3 Phillip Stubbes’s Anatomie of Abuses in England in Shakspere’s Youth, A.D. 1583, edited by Frederick J. Furnivall (publisht for The New Shakspere Society, London, Bungay [printed], 1877-9), p. 89.
4 Ibid, p. 99.
5 Men claim space, and women give it to them; this phenomenon still stays the same, I find. I particularly remember one occasion with a female-dominated group in a fairly small rehearsal room. The students were asked, all of them, to walk like women; then stop, and then start walking like men—and within seconds, we all literally saw the classroom become too small. A very useful exercise in gender behaviour and gender expectations; not only do men tend to take a larger personal space for granted, but women also obviously expect them to do so, and automatically do the same when they try to adopt a male body language.

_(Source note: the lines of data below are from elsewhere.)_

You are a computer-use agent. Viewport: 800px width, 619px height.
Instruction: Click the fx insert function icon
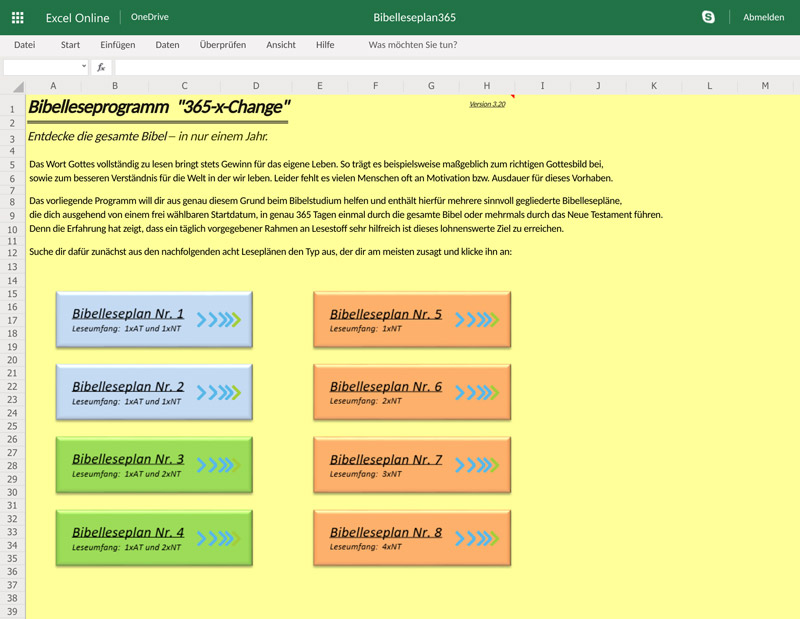pyautogui.click(x=101, y=67)
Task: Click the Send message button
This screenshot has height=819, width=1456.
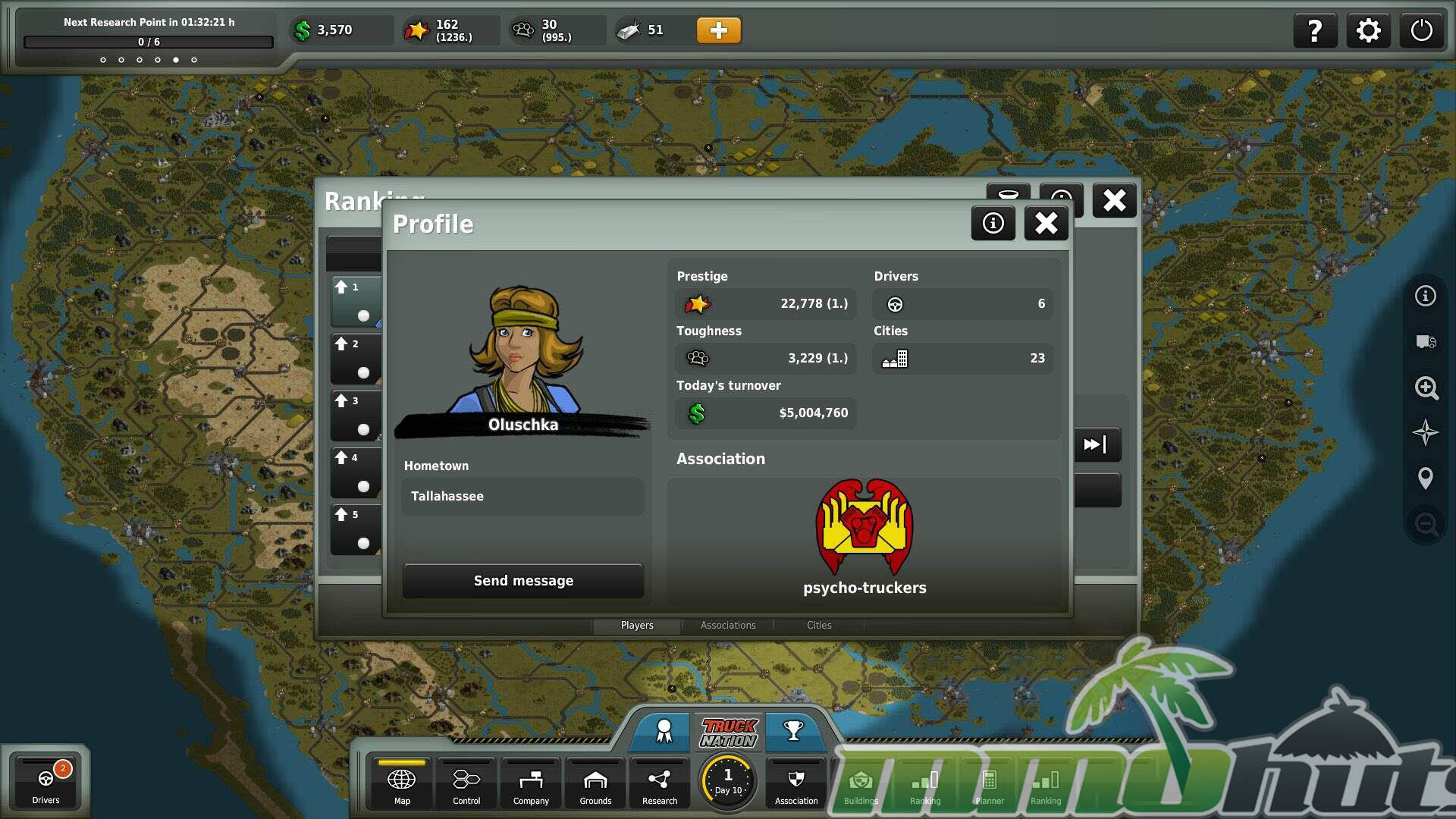Action: [x=523, y=581]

6 This, too, in spite of having a big, luxurious, black beard; he had asked whether I wanted him to shave it off, but once he found his inner, quiet authority, there was no need to even consider making concessions like that. I gave him another note: nobody will ever dare question the Queen; they might wonder, but if your stance is a calm “Yes, I’m a Queen with a beard. Moving on”, this will be a non-issue, for the Court and for the audience. And indeed, it was.
7 A footnote to the footnote about A Midsummer Night’s Dream, chosen by me for its “female” fairies: when I revisited the play for yet another production, a dozen years after the first, we did in fact have a male student playing Oberon (and a female student playing Flute, probably the least cross-cast of all the tradesmen; in this production, he was a little apprentice boy, and his line “I have a beard coming” was very clearly wishful thinking).